Engagement devant la CNEC
« Cet accord visait à conforter le commerce du centre-ville face à Odysseum », rappelle Michel Badie-Cassagnet, directeur immobilier de la Socri, qui souligne que plusieurs mesures importantes - comme la mise en œuvre d’une nouvelle politique tarifaire des parkings ou l’implantation de deux « locomotives » commerciales en centre-ville - n’ont toujours pas été suivies d’effet. « De plus, poursuit-il, Icade (ndlr : le promoteur d’Odysseum) s’était engagé à ne pas créer de nouvelles surfaces commerciales cinq ans après l’ouverture d’Odysseum. Cet engagement a été acté par la CNEC (*) lorsqu’elle a donné son feu vert à Odysseum. Or l’annonce de l’implantation d’un village de marques viole l’esprit de cet accord. »

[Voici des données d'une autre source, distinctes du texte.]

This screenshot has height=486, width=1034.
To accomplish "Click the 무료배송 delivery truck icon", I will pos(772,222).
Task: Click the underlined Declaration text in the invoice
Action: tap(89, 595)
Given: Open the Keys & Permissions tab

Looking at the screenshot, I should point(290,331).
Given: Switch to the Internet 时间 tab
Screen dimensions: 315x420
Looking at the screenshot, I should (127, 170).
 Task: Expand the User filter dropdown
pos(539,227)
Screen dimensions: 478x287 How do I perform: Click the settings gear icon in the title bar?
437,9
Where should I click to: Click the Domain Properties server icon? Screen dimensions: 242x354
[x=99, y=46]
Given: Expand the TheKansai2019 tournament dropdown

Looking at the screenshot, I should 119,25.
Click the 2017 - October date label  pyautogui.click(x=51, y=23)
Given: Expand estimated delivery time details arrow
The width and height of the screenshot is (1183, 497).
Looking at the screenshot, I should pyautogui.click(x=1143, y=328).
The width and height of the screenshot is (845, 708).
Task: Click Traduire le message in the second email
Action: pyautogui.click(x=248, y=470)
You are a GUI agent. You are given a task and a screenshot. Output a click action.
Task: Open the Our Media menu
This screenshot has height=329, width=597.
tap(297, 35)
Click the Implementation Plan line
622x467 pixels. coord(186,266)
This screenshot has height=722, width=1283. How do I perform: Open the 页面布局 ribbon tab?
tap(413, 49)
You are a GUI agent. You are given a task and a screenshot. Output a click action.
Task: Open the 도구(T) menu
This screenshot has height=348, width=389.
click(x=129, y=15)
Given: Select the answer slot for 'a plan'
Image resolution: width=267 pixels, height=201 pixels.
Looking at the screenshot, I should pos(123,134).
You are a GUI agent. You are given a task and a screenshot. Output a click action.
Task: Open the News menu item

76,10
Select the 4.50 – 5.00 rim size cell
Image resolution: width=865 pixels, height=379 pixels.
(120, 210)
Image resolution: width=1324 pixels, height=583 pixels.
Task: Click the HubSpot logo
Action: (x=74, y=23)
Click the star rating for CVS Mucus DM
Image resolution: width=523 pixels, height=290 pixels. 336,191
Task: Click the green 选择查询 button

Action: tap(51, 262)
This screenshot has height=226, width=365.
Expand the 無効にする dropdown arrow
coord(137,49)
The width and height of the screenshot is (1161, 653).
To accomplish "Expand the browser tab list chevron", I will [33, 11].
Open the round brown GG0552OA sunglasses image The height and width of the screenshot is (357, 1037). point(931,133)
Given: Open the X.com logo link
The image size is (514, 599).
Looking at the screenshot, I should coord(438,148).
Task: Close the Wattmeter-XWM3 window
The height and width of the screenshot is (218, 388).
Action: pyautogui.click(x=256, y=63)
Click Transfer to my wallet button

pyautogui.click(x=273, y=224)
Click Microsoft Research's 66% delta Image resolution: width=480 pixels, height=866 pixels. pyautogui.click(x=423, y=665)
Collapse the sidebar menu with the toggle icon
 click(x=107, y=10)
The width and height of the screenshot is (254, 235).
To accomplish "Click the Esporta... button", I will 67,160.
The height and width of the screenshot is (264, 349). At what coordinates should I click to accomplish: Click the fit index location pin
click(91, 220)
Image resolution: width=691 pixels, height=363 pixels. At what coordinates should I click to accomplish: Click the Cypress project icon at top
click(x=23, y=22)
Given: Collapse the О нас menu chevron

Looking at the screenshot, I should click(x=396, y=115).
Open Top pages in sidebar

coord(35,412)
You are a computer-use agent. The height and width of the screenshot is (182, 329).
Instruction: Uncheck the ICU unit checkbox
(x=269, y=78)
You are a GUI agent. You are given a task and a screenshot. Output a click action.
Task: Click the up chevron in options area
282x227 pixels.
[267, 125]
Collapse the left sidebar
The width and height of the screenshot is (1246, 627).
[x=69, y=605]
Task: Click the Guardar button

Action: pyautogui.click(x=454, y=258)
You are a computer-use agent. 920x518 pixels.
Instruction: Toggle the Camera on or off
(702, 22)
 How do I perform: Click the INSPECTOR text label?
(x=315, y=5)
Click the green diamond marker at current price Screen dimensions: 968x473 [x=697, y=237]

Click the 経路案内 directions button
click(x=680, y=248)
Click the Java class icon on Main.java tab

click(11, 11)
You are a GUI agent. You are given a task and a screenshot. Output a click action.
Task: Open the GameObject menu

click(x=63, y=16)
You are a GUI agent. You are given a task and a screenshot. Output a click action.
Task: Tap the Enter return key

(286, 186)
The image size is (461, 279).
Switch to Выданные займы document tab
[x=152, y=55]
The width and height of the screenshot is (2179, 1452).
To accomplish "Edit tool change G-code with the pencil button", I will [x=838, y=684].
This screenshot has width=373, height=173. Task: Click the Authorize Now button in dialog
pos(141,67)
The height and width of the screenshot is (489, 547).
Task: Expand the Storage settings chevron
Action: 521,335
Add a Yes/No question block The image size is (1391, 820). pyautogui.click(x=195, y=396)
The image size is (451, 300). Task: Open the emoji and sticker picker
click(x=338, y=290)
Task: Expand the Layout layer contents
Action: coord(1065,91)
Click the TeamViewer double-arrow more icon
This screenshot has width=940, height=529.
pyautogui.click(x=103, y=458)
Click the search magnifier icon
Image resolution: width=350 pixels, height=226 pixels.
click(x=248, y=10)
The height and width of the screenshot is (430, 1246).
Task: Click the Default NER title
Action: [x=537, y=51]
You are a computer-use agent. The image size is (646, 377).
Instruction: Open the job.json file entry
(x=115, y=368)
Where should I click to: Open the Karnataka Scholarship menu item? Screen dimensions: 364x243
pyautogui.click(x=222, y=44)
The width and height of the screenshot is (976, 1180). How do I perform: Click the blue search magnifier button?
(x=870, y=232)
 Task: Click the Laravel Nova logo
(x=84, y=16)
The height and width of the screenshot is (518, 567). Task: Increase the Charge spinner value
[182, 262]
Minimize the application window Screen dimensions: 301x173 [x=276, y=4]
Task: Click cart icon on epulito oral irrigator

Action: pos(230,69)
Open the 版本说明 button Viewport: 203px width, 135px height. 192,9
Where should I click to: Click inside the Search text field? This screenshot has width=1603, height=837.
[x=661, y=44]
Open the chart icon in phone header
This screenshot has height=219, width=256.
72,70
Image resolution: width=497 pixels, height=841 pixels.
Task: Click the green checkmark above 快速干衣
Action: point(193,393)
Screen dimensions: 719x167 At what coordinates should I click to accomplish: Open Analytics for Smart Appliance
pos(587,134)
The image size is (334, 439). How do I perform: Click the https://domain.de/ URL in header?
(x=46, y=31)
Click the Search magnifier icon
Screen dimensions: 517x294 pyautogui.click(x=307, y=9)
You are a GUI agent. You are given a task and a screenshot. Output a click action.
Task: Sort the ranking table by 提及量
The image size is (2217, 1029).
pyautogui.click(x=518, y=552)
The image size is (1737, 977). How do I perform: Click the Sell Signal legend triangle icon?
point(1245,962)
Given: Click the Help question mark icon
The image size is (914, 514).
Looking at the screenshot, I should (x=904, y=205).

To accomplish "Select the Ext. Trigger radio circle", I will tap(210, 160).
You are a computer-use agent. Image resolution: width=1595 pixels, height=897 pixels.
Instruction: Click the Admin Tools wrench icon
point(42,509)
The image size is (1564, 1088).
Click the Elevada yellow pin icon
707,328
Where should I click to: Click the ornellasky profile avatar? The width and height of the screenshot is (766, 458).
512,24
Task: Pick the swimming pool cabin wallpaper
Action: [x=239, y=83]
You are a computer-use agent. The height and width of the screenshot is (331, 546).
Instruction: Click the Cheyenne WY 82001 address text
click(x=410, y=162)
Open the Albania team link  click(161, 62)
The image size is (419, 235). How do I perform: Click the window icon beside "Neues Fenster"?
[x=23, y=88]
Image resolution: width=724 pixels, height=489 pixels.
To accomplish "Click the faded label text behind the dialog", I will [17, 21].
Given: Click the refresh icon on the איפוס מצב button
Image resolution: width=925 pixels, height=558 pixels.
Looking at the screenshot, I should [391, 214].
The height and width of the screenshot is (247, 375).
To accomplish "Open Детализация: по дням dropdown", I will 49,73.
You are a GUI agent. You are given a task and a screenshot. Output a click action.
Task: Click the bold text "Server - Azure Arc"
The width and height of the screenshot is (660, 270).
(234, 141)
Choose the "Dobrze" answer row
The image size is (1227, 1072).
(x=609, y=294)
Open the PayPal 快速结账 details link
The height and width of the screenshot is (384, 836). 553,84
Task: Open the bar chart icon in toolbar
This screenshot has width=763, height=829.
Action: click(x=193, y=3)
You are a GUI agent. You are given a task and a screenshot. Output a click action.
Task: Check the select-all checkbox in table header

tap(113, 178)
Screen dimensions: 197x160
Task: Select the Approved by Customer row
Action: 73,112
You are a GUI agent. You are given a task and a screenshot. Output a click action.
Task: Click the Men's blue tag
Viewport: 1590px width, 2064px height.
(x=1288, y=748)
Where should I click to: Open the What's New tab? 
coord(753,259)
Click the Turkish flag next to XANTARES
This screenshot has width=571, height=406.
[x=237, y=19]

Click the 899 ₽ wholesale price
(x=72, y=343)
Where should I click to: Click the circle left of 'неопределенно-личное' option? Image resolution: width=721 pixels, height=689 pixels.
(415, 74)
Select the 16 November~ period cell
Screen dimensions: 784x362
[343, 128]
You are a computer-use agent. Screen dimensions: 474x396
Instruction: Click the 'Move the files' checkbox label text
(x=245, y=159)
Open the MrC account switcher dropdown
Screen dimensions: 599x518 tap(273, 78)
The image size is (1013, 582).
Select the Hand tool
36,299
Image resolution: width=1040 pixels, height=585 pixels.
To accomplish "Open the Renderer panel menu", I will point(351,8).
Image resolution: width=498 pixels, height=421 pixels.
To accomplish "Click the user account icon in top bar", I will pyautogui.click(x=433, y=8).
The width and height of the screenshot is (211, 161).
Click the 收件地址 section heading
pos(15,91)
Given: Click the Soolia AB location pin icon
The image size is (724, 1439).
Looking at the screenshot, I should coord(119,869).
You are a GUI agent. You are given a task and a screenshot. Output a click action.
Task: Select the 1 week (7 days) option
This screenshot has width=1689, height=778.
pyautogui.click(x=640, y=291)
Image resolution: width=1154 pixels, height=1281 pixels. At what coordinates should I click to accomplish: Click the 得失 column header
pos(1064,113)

(*) extrait de la décision de la Commission national d’équipement commercial du 22 septembre 2005 :
« Considérant : qu’ainsi même si la réalisation d’un équipement commercial de cette importance est susceptible de conduire certains magasins, notamment ceux proches du site choisi, à modifier la nature de leur activité ou à adapter leur politique commerciale, le présent projet de la S.C. « ODYSSEUM 2 » ne devrait pas porter atteinte à l’équilibre entre les différentes formes de commerce de la zone de chalandise ; qu’en outre, la dite société a déclaré, en séance, à la Commission nationale d’équipement commercial qu’elle s’interdisait, pendant une durée de cinq ans à compter de l’ouverture au public, de présenter une nouvelle demande d’extension ».